> [What this task involves]
Can you restate the lines of the entries below, word for word, from the first one through the line that includes "Given: Select the"?

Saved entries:
*** Begin section ***
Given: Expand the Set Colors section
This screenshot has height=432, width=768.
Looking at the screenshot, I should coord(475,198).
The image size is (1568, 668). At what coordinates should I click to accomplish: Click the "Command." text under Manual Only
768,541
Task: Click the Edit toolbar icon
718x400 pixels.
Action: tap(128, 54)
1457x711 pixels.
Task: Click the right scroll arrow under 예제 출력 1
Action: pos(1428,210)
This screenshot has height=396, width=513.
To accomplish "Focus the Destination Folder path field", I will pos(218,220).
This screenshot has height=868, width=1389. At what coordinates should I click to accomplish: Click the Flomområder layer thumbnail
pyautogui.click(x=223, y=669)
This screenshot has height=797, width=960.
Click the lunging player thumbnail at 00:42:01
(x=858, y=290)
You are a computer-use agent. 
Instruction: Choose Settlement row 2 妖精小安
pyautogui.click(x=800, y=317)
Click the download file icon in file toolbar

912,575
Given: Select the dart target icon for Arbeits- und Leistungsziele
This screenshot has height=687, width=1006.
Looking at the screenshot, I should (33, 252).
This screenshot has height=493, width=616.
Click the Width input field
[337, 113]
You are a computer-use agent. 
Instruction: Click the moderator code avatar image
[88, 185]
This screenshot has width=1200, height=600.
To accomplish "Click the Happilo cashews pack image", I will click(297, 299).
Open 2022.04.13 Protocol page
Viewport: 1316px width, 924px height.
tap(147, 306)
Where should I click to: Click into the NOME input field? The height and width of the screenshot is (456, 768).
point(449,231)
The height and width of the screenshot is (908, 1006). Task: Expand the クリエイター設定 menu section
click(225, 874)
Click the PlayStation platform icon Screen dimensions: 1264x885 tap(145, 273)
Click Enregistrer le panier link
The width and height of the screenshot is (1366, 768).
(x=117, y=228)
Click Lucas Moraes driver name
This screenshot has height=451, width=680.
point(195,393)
*** End section ***
> [Response]
Given: Expand the Set Colors section
This screenshot has height=432, width=768.
Looking at the screenshot, I should coord(475,198).
The image size is (1568, 668). At what coordinates should I click to accomplish: Click the "Command." text under Manual Only
768,541
Task: Click the Edit toolbar icon
718x400 pixels.
Action: tap(128, 54)
1457x711 pixels.
Task: Click the right scroll arrow under 예제 출력 1
Action: pos(1428,210)
This screenshot has height=396, width=513.
To accomplish "Focus the Destination Folder path field", I will pos(218,220).
This screenshot has height=868, width=1389. At what coordinates should I click to accomplish: Click the Flomområder layer thumbnail
pyautogui.click(x=223, y=669)
This screenshot has height=797, width=960.
Click the lunging player thumbnail at 00:42:01
(x=858, y=290)
You are a computer-use agent. 
Instruction: Choose Settlement row 2 妖精小安
pyautogui.click(x=800, y=317)
Click the download file icon in file toolbar

912,575
Given: Select the dart target icon for Arbeits- und Leistungsziele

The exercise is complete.